::: Extract
With lockstat, look for large counts (indv), especially with long locking times (nsec).
In any case, extreme mutex contention problems should be reported to Sun. Changes have been implemented in current versions of the SunOS 5.x kernel that dramatically increase the scalability of the operating system over multiple processors. Unless additional issues are brought to the vendor's attention, they cannot be expected to correct them in future releases.

Memory and swapping
Two indicators of a RAM shortage are the scan rate and swap device activity.
In both cases, the high activity rate can be due to a process that does not have a consistent large impact on performance. The processes running on the system have to be examined to see how frequently they are run and what their impact is. It may be possible to re-work the program or run the process differently to reduce the amount of new data being read into memory. See "Process Memory Usage" below.
::::::
Instruction: Return the part of the text on system performance from "With lockstat, look" to "in future releases.", copied verbatim.
::: Record list
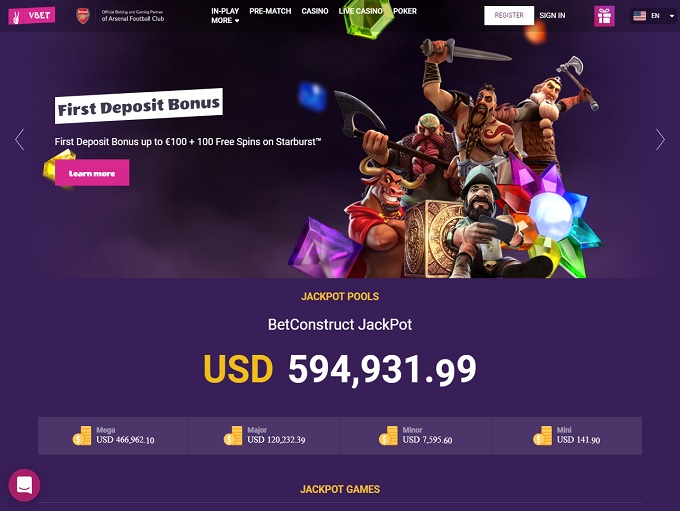Click the Minor jackpot coins icon
Image resolution: width=680 pixels, height=511 pixels.
pyautogui.click(x=388, y=436)
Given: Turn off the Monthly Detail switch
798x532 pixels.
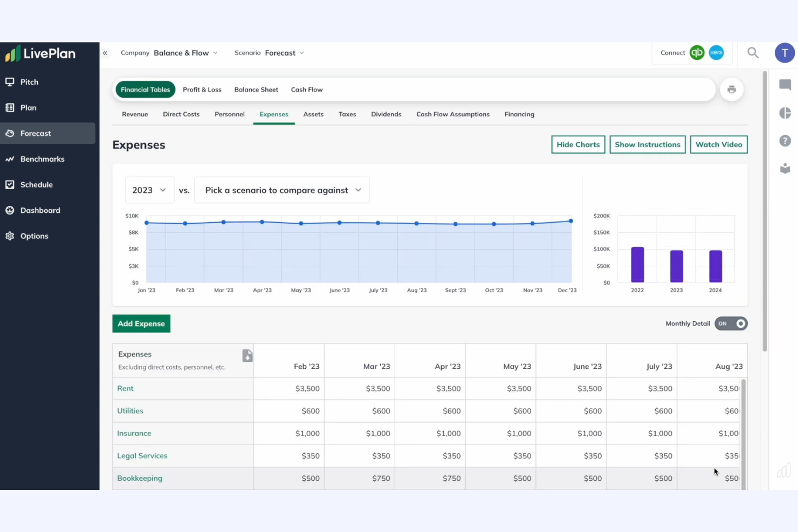Looking at the screenshot, I should point(731,323).
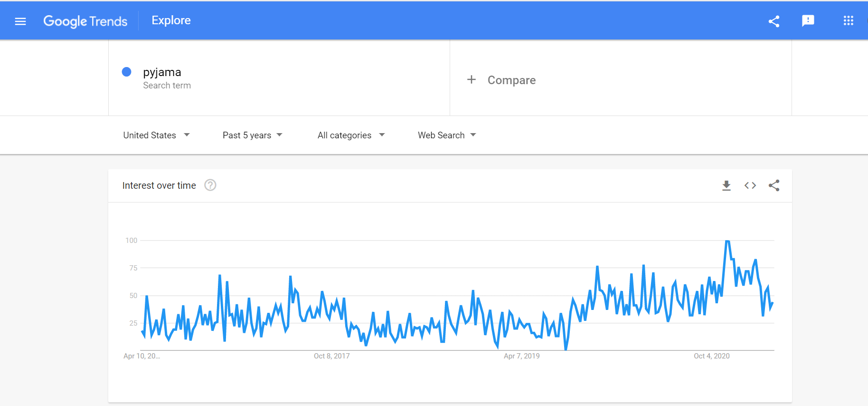Click the Compare button text
868x406 pixels.
click(x=511, y=80)
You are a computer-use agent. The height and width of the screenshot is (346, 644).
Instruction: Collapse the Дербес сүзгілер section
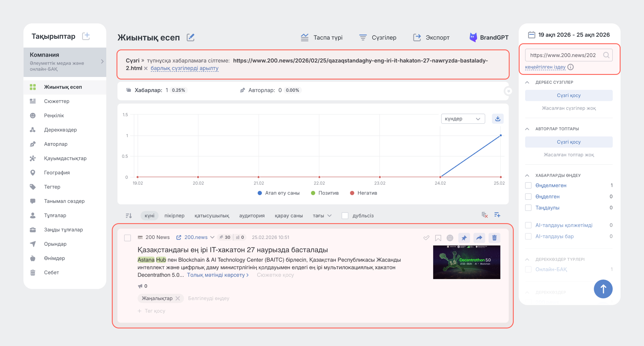coord(527,82)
::::::
Exercise answer:
With lockstat, look for large counts (indv), especially with long locking times (nsec).
In any case, extreme mutex contention problems should be reported to Sun. Changes have been implemented in current versions of the SunOS 5.x kernel that dramatically increase the scalability of the operating system over multiple processors. Unless additional issues are brought to the vendor's attention, they cannot be expected to correct them in future releases.